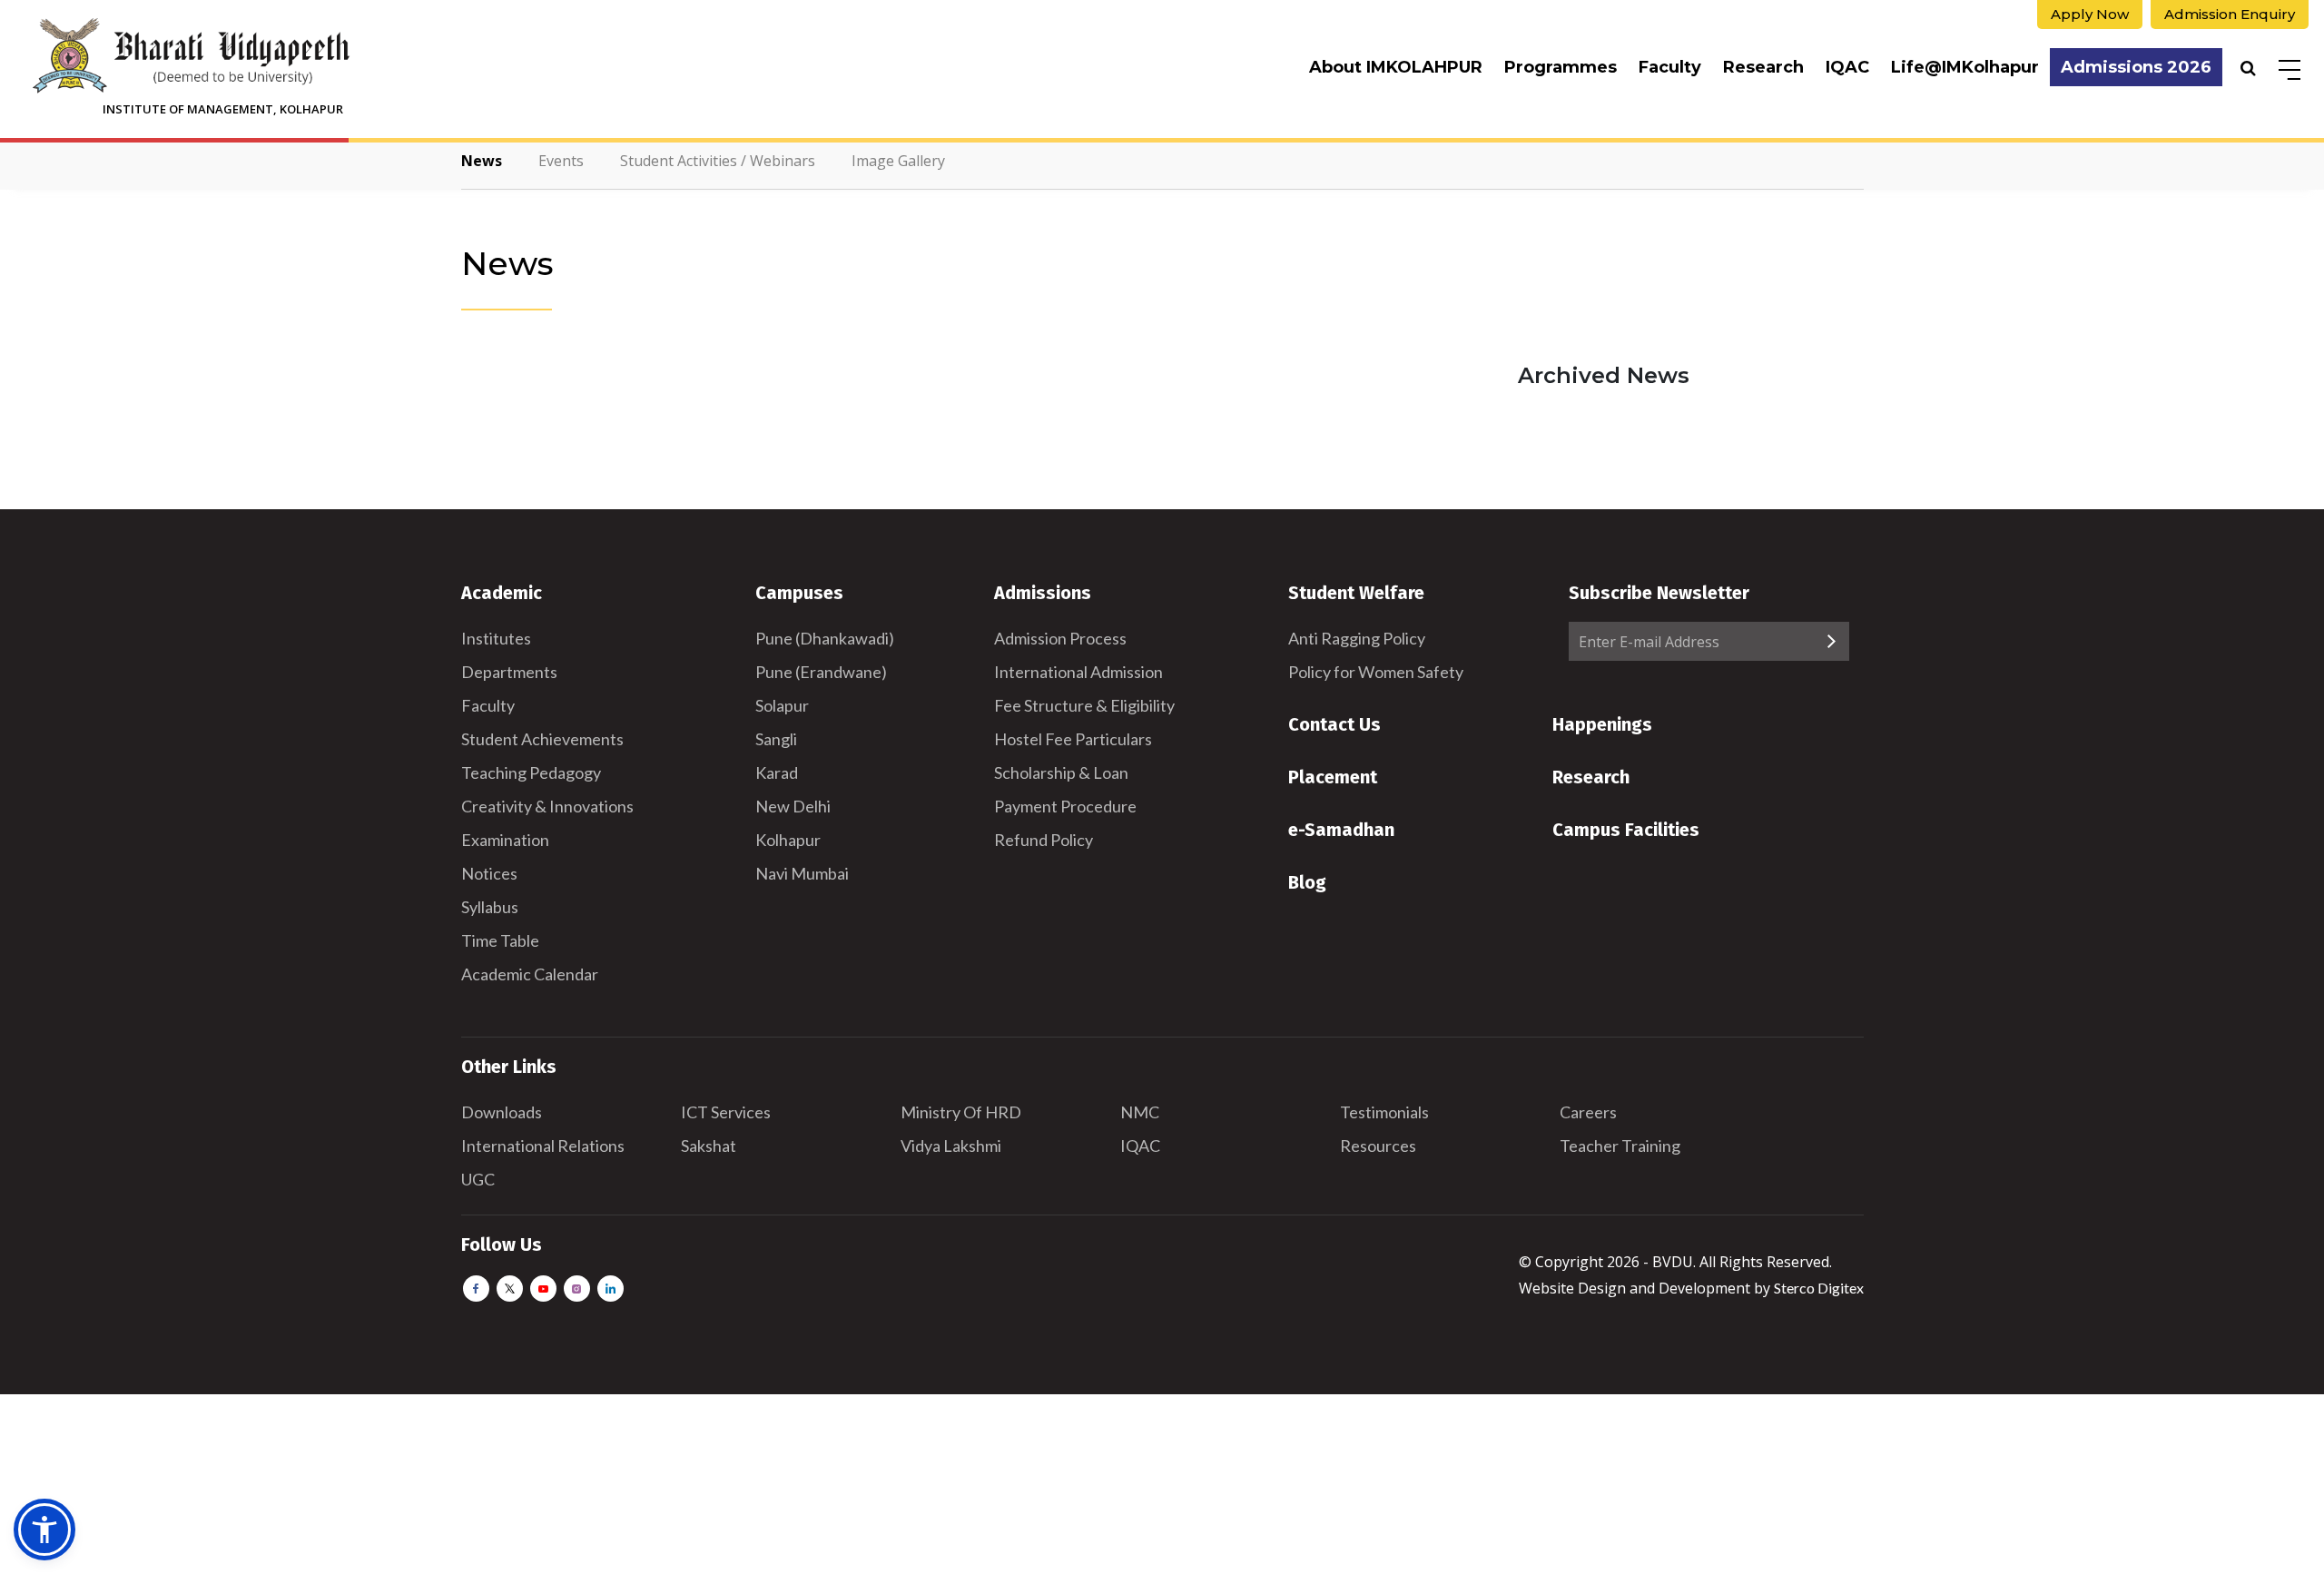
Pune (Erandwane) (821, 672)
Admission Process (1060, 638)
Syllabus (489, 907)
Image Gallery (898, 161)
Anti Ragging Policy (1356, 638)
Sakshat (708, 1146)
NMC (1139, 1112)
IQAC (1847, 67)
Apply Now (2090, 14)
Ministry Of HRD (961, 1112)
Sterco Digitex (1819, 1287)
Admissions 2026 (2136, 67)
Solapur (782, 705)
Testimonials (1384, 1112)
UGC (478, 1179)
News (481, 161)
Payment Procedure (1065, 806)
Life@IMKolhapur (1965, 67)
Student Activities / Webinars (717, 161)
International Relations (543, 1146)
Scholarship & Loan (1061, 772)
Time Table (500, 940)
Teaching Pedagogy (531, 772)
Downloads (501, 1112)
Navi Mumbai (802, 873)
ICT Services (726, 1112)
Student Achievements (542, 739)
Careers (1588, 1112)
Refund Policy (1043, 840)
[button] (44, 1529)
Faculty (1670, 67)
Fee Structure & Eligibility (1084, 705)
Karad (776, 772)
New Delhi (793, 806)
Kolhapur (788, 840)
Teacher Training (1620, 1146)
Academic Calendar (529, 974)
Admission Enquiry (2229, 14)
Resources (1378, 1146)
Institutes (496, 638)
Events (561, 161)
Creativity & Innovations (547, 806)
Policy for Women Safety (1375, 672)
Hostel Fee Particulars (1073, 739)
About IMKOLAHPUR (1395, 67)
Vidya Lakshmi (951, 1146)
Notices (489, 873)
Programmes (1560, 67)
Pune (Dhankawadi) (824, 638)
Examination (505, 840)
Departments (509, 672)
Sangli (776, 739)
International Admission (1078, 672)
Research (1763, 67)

+ + + +

▶ _ACTION ITEM_
Your answer must be every record above, word for word, with no pictures.

▶ _ANSWER TO THIS PROBLEM_
Pune (Erandwane) (821, 672)
Admission Process (1060, 638)
Syllabus (489, 907)
Image Gallery (898, 161)
Anti Ragging Policy (1356, 638)
Sakshat (708, 1146)
NMC (1139, 1112)
IQAC (1847, 67)
Apply Now (2090, 14)
Ministry Of HRD (961, 1112)
Sterco Digitex (1819, 1287)
Admissions 2026 (2136, 67)
Solapur (782, 705)
Testimonials (1384, 1112)
UGC (478, 1179)
News (481, 161)
Payment Procedure (1065, 806)
Life@IMKolhapur (1965, 67)
Student Activities / Webinars (717, 161)
International Relations (543, 1146)
Scholarship & Loan (1061, 772)
Time Table (500, 940)
Teaching Pedagogy (531, 772)
Downloads (501, 1112)
Navi Mumbai (802, 873)
ICT Services (726, 1112)
Student Achievements (542, 739)
Careers (1588, 1112)
Refund Policy (1043, 840)
[button] (44, 1529)
Faculty (1670, 67)
Fee Structure & Eligibility (1084, 705)
Karad (776, 772)
New Delhi (793, 806)
Kolhapur (788, 840)
Teacher Training (1620, 1146)
Academic Calendar (529, 974)
Admission Enquiry (2229, 14)
Resources (1378, 1146)
Institutes (496, 638)
Events (561, 161)
Creativity & Innovations (547, 806)
Policy for Women Safety (1375, 672)
Hostel Fee Particulars (1073, 739)
About IMKOLAHPUR (1395, 67)
Vidya Lakshmi (951, 1146)
Notices (489, 873)
Programmes (1560, 67)
Pune (Dhankawadi) (824, 638)
Examination (505, 840)
Departments (509, 672)
Sangli (776, 739)
International Admission (1078, 672)
Research (1763, 67)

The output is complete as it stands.